● What you will do
1. Reproduce the portion of the RxJS overview starting with "RxJS (Reactive Extensions" and going on through "until you subscribe()", copied word for word.
2. According to the opening paragraph of the RxJS overview, which parts of Angular use RxJS? Name each one.

● Extract provided
·····

RxJS (Reactive Extensions for JavaScript) is a library for composing asynchronous and event-based programs using observable sequences. Angular uses RxJS throughout — HTTP client, Router events, ReactiveForms, and animations. Mastering the core operators and patterns is essential for Angular development.

Key Points

  • Observable: lazy push-based stream of values — nothing happens until you subscribe()
  • Subject: both observable and observer — can emit values manually; hot (multicast) vs cold (unicast) observables
  • BehaviorSubject: Subject that holds a current value and emits it to new subscribers immediately
  • map: transform each value; filter: keep values matching predicate; tap: side effects without changing the stream
  • switchMap: cancel previous inner observable, start new one — ideal for HTTP calls triggered by input changes
  • mergeMap: run inner observables concurrently — parallel requests
  • concatMap: queue inner observables — sequential, ordered processing
  • combineLatest: emit when any source emits, combining latest from all — dashboard data from multiple endpoints
  • takeUntilDestroyed() (Angular 16+): auto-unsubscribe when component destroys — no more ngOnDestroy boilerplate
OperatorInner observablesUse case
switchMapCancel previous, start newSearch-as-you-type, navigation
mergeMapAll run concurrentlyParallel independent requests
concatMapQueue, run one at a timeSequential uploads, ordered jobs
exhaustMapIgnore new until current completesPrevent double-submit on button click

RxJS in Angular: switchMap search, combineLatest dashboard, BehaviorSubject state service, takeUntilDestroyed

import { takeUntilDestroyed } from '@angular/core/rxjs-interop';

@Component({ standalone: true, imports: [AsyncPipe, ReactiveFormsModule], ... })

·····

[Stored data]
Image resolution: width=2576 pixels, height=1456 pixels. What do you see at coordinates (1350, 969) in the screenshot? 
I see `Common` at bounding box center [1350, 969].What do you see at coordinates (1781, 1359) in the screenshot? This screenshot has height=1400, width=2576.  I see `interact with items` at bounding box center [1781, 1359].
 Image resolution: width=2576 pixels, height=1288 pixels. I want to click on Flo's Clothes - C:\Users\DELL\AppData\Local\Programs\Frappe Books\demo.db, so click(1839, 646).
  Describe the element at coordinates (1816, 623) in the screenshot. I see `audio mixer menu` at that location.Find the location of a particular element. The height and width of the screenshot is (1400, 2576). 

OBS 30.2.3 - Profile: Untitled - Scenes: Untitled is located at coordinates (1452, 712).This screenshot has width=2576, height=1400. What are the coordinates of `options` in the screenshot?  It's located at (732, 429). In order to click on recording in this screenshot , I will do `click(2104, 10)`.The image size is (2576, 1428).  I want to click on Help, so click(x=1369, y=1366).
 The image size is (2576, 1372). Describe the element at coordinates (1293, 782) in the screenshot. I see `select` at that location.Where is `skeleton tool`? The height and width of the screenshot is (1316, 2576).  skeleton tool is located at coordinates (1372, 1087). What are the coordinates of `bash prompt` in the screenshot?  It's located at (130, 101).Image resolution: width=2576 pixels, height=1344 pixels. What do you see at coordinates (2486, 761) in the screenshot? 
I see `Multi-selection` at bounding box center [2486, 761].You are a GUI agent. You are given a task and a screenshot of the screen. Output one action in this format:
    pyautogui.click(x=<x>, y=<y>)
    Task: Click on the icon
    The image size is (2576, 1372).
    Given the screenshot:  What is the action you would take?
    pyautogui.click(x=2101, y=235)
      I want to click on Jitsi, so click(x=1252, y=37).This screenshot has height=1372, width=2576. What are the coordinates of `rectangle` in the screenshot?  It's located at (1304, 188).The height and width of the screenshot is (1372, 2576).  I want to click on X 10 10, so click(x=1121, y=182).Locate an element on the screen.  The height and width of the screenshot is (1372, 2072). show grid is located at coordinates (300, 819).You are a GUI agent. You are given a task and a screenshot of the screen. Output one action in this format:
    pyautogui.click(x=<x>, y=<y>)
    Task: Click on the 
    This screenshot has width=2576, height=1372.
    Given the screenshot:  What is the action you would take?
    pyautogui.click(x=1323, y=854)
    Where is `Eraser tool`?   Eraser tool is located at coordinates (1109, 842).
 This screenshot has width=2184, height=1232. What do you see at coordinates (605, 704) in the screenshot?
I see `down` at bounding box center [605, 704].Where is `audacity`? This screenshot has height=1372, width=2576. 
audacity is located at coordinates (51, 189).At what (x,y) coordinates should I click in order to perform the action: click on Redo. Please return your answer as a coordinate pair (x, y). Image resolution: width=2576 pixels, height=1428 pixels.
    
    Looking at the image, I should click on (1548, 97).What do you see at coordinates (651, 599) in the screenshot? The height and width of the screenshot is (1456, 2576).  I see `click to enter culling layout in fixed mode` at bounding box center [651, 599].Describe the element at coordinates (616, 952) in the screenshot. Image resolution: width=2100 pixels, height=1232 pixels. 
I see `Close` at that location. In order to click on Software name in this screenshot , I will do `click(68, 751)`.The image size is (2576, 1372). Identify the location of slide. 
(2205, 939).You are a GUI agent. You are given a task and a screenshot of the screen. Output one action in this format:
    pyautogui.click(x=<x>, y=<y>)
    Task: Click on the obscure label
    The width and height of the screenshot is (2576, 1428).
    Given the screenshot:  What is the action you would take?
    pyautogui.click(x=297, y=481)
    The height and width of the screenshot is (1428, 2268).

·····

● Responses by task
1.
RxJS (Reactive Extensions for JavaScript) is a library for composing asynchronous and event-based programs using observable sequences. Angular uses RxJS throughout — HTTP client, Router events, ReactiveForms, and animations. Mastering the core operators and patterns is essential for Angular development.

Key Points

  • Observable: lazy push-based stream of values — nothing happens until you subscribe()

2. HTTP client, Router events, ReactiveForms, animations